What about a “double quasar?”
In a new study, astronomers have used NASA’s Hubble Space Telescope to look 10 billion years into the cosmic past, where they have detected two giant quasars at the point of collision. These hungry quasars sit at the centers of their respective galaxies and have less than 10,000 ligjare breathing space between them, which places them much closer to each other than EarthThe sun is in the middle of the Milky Way (about 26,000 light-years away).
To telescopes on the ground, the quasar neighbors look like a single object – and thanks to the unstoppable collision of their home systems, they will one day become one.
Related: Universe’s oldest known quasar discovered 13 billion light years away
This is not the first double quasar astronomers have ever discovered; according to the study authors, more than 100 have been discovered to date. However, the ancient pair of burning candles is by far the oldest double quasar in the known universe. And actually it is not alone; in the same study, published April 1 in the journal Natural Astronomy, the researchers reported that the detection of a second double quasar – also ten billion years ago – dates.
“We estimate that in the distant universe there is one double quasar for every 1,000 quasars,” said lead author Yue Shen of the University of Illinois at Urbana-Champaign, said in a statement. “So it’s like finding these double quasars a needle in a haystack.”

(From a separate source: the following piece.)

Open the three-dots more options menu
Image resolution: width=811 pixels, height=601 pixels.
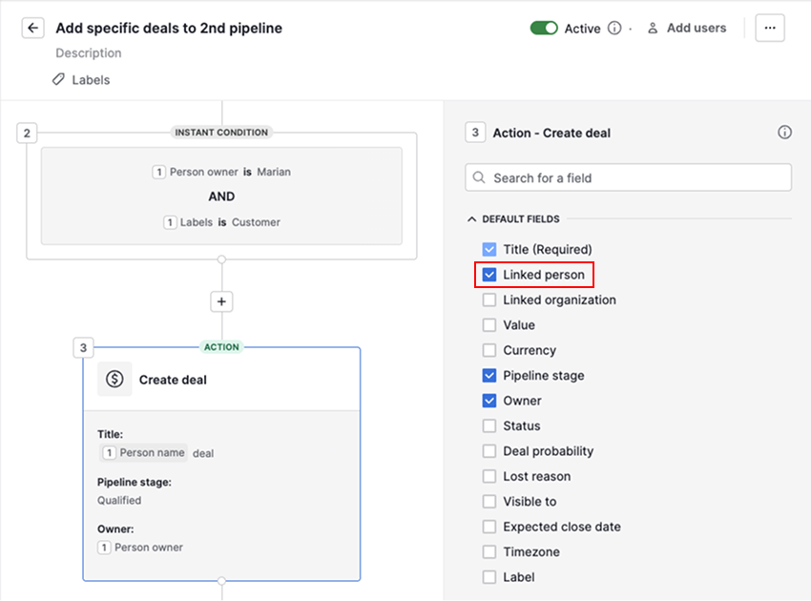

For their new study, the researchers carefully plucked their haystacks. The team focused their search on the distant universe, as the formation of stars probably peaked in the universe about 10 billion years ago, and the merging of galaxies was much more common then, the authors said. These mergers led large amounts of material to the black holes lurking in the core of galaxies; While the black holes sucked matter at almost the speed of light, they released a flood of radiation and became quasars.
Quasars can exceed large galaxies, although their brightness can vary every few days, weeks, or months, depending on how much matter they engulf at the time. Due to this fine dining grid, a double quasar may appear to “twist” in place when one member of the pair becomes brighter or dimmer while the other remains static. With the help of the Gaia Space Observatory and Sloan Digital Sky Survey, the study authors targeted several rippling quasars in the distant universe and then zoomed in with the Hubble Telescope.
Two of these rippling light sources appear to be the ancient double quasars that flicker after their inevitable collisions.
According to the researchers, the fusion of quasars can help them understand the nuances of galaxy formation – and destruction. As quasars grow, their radiation can produce powerful winds that can eventually blow all the star-forming gas out of their way. When this gas disappears, the formation of stars ends and the galaxies that house the quasars begin to retire early, waiting slowly for all their old stars to burn out and disappear.
“Quasars have a major influence on the formation of galaxies in the universe,” said co-author Nadia Zakamska of Johns Hopkins University in Baltimore, Maryland. “It is important to find double quasars in this early period, because we can now test our long-standing ideas about how black holes and their host systems develop together.”